Зачем Толстому устрицы? Кулинарный подтекст известных романов
Еда как праздник: Франсуа Рабле, «Гаргантюа и Пантагрюэль» (1564)
Европейский роман начался за столом. Это не просто стилизованный под Кундеру или Вайля филологический афоризм: первый прозаический эпос — история великанов-обжор Гаргантюа и Пантагрюэля, придуманная французским монахом, математиком и эрудитом Франсуа Рабле. Здесь дети рождаются из ушей (поскольку живот матери забит требухой), ведут войска против армии Колбас, а серьезные философские вопросы решают во время нескончаемых застольных бесед.
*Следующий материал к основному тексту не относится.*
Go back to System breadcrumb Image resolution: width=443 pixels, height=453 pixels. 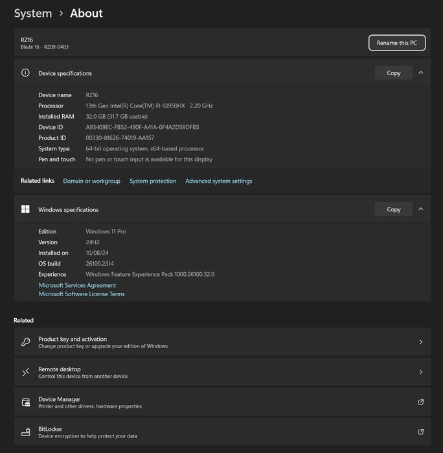(x=33, y=13)
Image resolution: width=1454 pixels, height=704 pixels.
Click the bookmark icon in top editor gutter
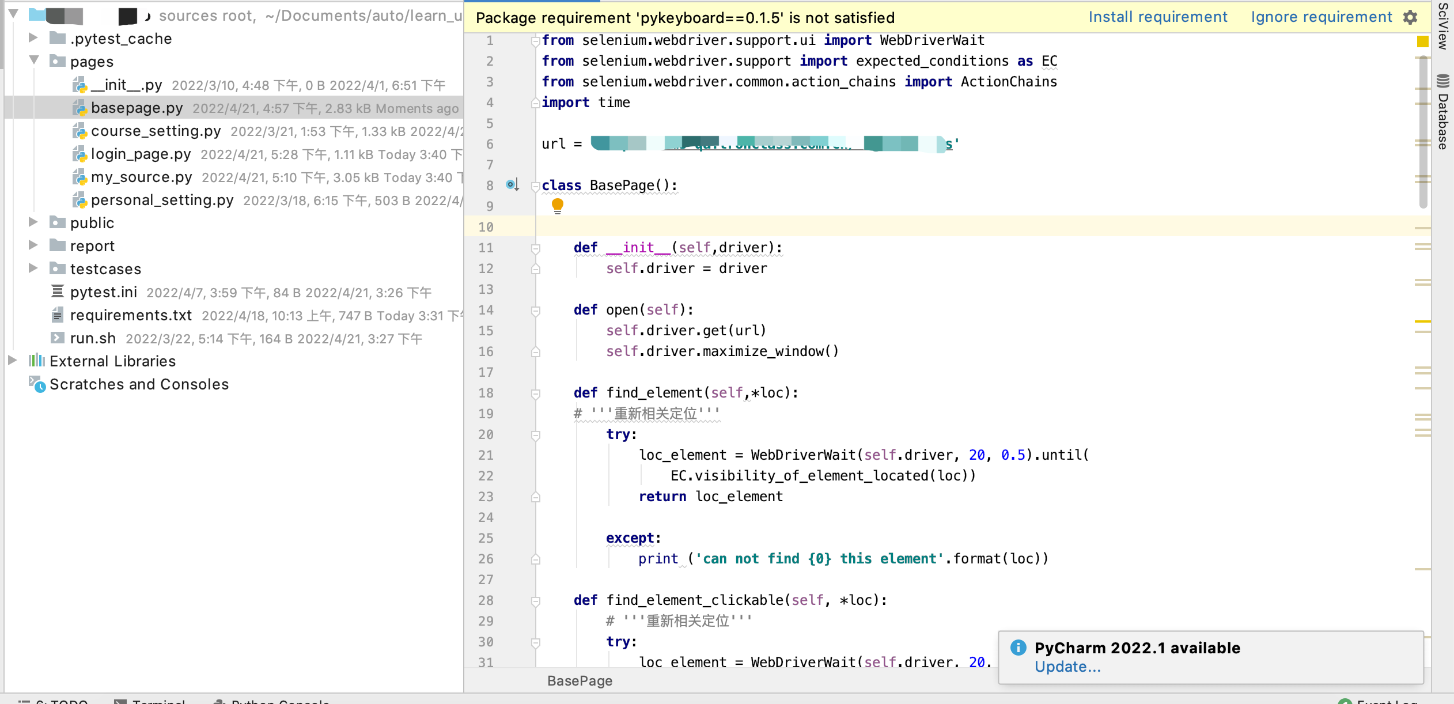[x=1422, y=41]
Теоретик литературы Михаил Бахтин в работе «Творчество Франсуа Рабле и народная культура Средневековья и Ренессанса» отмечал важную особенность пышных трапез, которые по любому поводу закатывают герои книги. Это не индивидуально-эгоистичное, замкнутое на себе наслаждение, а нескончаемый пир на весь мир, вовлекающий в свою орбиту всех желающих вне зависимости от их места в социальной иерархии. Это праздник, где всего всегда с лишком, «от пуза». Впрочем, у гастрономических оргий есть и другой — куда более мрачный — аспект: можно прочертить прямую от Рабле до Сада с его монструозными обедами, во время которых деспотичные распутники пополняли свою сексуальную энергию.
Еда как признание в любви: Николай Гоголь, «Старосветские помещики» (1835)
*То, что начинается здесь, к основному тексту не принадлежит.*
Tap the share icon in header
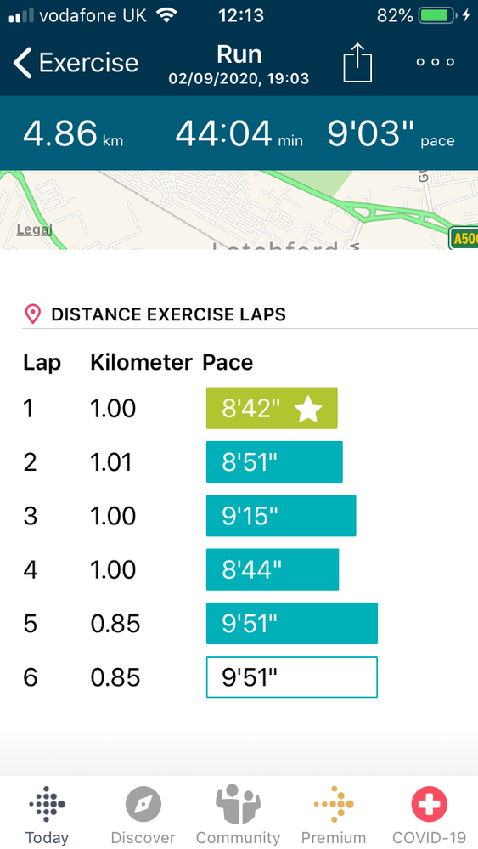Screen dimensions: 478x849 point(357,63)
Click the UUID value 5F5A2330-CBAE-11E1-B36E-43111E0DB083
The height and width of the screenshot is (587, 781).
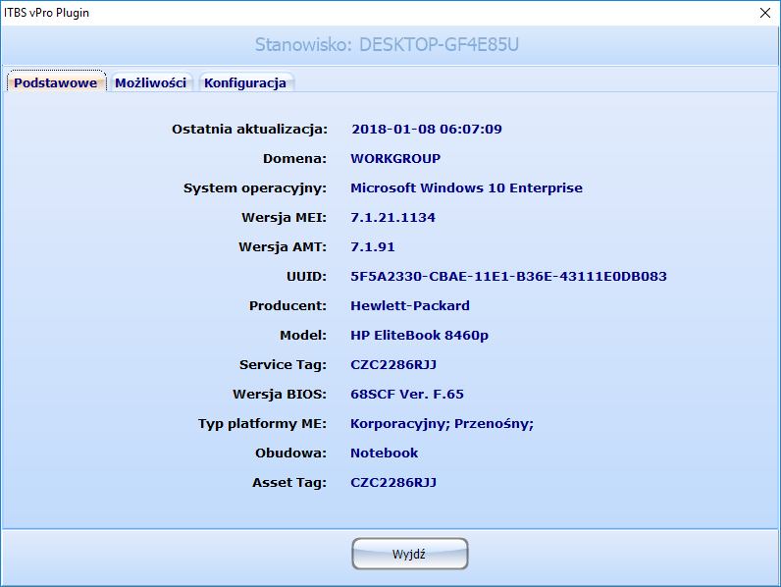click(x=508, y=277)
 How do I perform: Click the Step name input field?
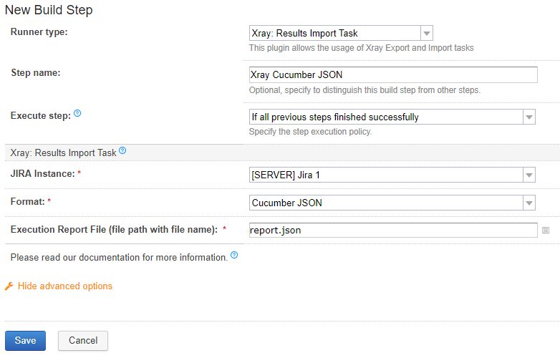tap(393, 74)
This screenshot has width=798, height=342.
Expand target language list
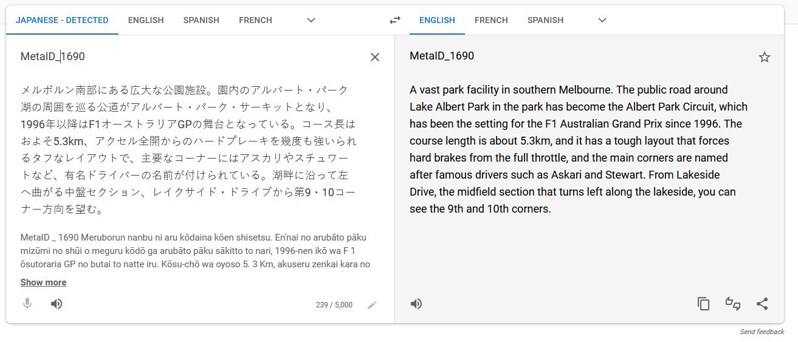coord(602,20)
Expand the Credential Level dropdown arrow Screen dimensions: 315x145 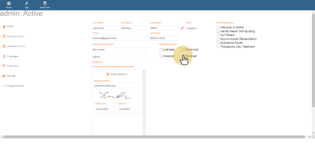[x=146, y=49]
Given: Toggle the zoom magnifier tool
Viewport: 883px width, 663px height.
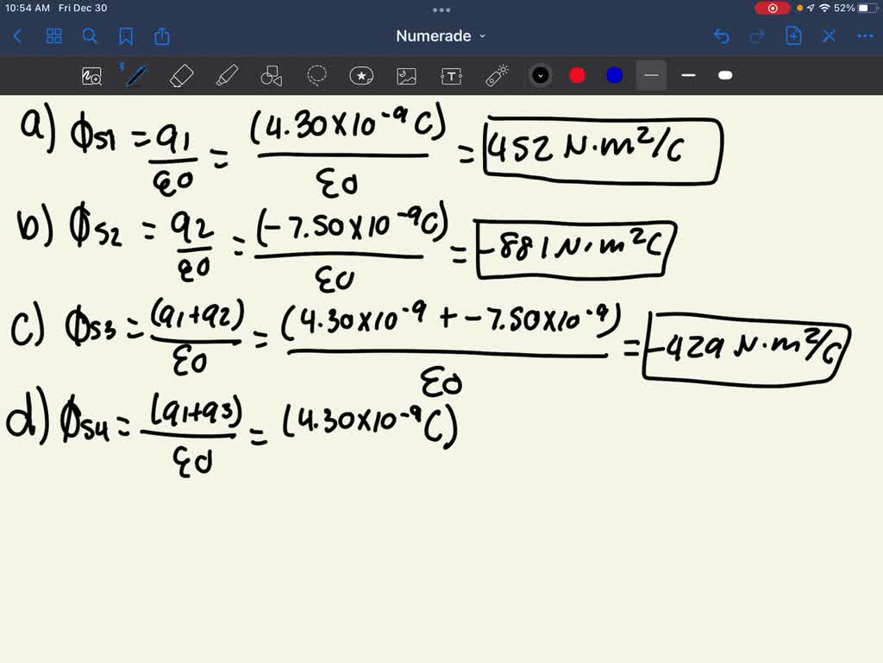Looking at the screenshot, I should click(x=92, y=75).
Гоголь во многом наследует раблезианские традиции: обоих писателей отличала любовь к спискам, гротескному юмору, телесной — кулинарной в первую очередь — стороне жизни. Именно пища составляет смысл существования старосветских помещиков Товстогубов — пожилой, бездетной и абсолютно счастливой пары малороссийских дворян. С раннего утра до позднего вечера в их усадьбе готовят и поглощают еду: от пирожков и рыжиков до узвара с сушеными грушами. До отвала здесь кормят и гостей: рассказчик ностальгически вспоминает, как ужасно объедался у Товстогубов. Собственно, питье и кушанье становится для персонажей способом объяснения в любви друг к другу и к ближним.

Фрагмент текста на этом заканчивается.